Actually, PLists are often used as the internal model.  You just slap 
objects around the structure and use the PList collection as the 
internal store.  BTW, the key value coding pathing works on regular 
objects as well as PList collections - its exactly the same.  So you 
can substitute regular objects in the PList and they serialize out fine.

I have done the same thing with Java and reflection.  Works fine.

> All of these libraries are under a single point of administrative 
> control. How do I define a purchase order schema for PLists that will 
> be used by thousands of independent processes?

Write a document describing it and maybe a program that uses the 
documented format.  Same as with any other file format.  This is how 
the address book schema is getting extended.

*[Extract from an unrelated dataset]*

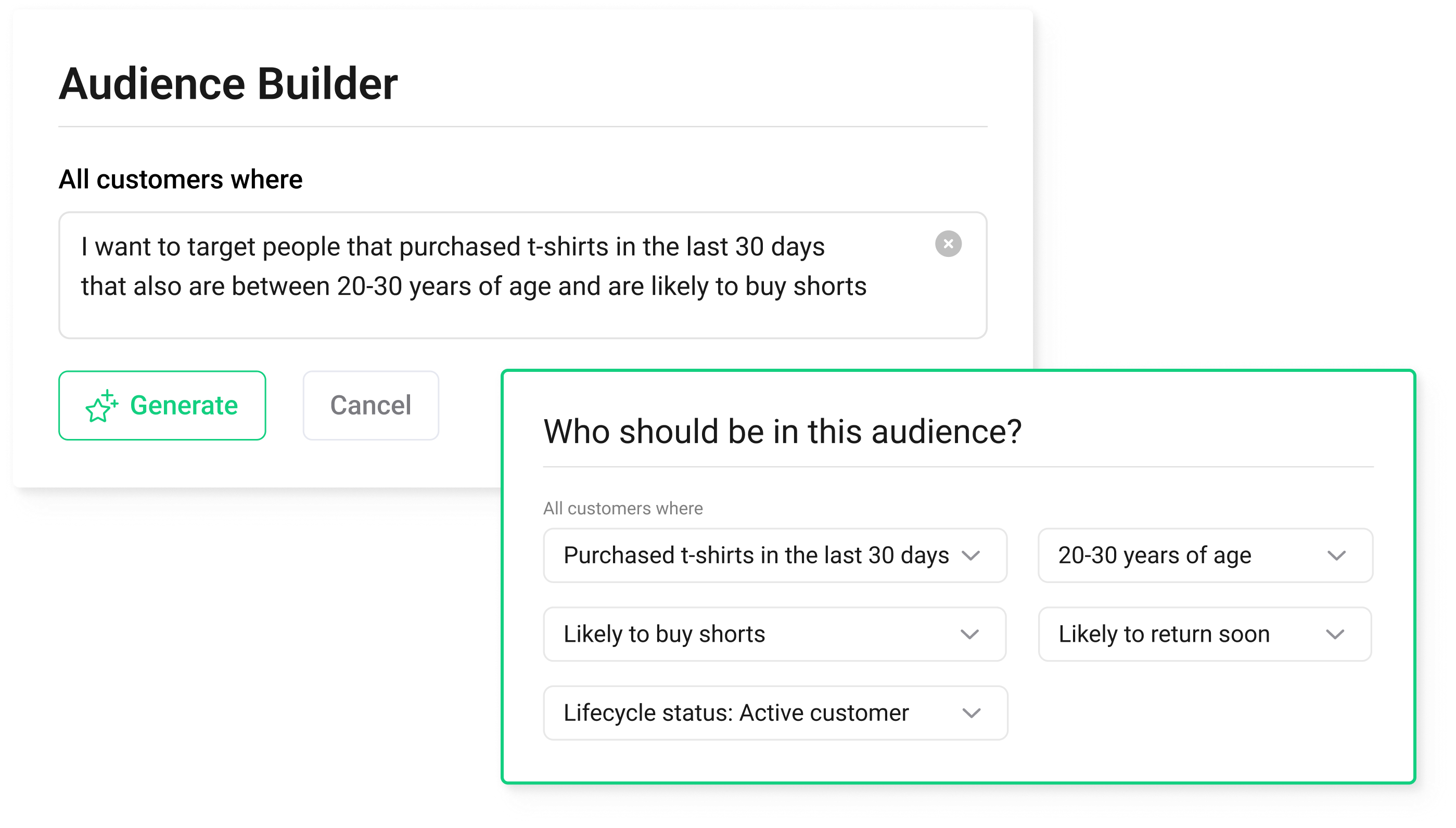1456x828 pixels.
Task: Clear the audience description text with the X icon
Action: point(948,244)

> Dude: today, plists are XML. ;)

Not quite.  I've written stuff to build PList memory structures from 
XML documents.  The turn out to be a bad fit for practical use.  
Attributes end up being treated weirdly and while reading, you can't 
quite tell if the tag you just read is going to end up being a value, a 
dictionary, or a list, until you've read several other tags.

Bottom line, the results were unsatisfactory and I abandoned the 
approach because I didn't end up with convenient data structures.

> No, the question is not: "why does everyone disagree with you." The 
> question is: "Why didn't the techniques you describe meet people's 
> needs?"

I'll toss my suspicion in - ignorance.  Apart from PLists - I haven't 
seen a text editor modifiable structured data serialization format 
provided as a basic utility in a development environment published.  
This capability is new to most of the world.

> If you want to understand, first invent vector graphics
>  and purchase order models for plists (old-style or new, doesn't 
> matter).

Been done.

> Then write a schema (how?) for them so that you can communicate your 
> wire representations to other programmers.

You just describe the format in a document.  Its very easy.  The parser 
makes it trivial to read the thing into memory in a very convenient to 
use format.  I can't say the same for the XML parser solutions we have. 
  I can write custom code (SAX) for every freakin schema out there or I 
can use the DOM (a weird shaped gizmo).  Neither is too practical.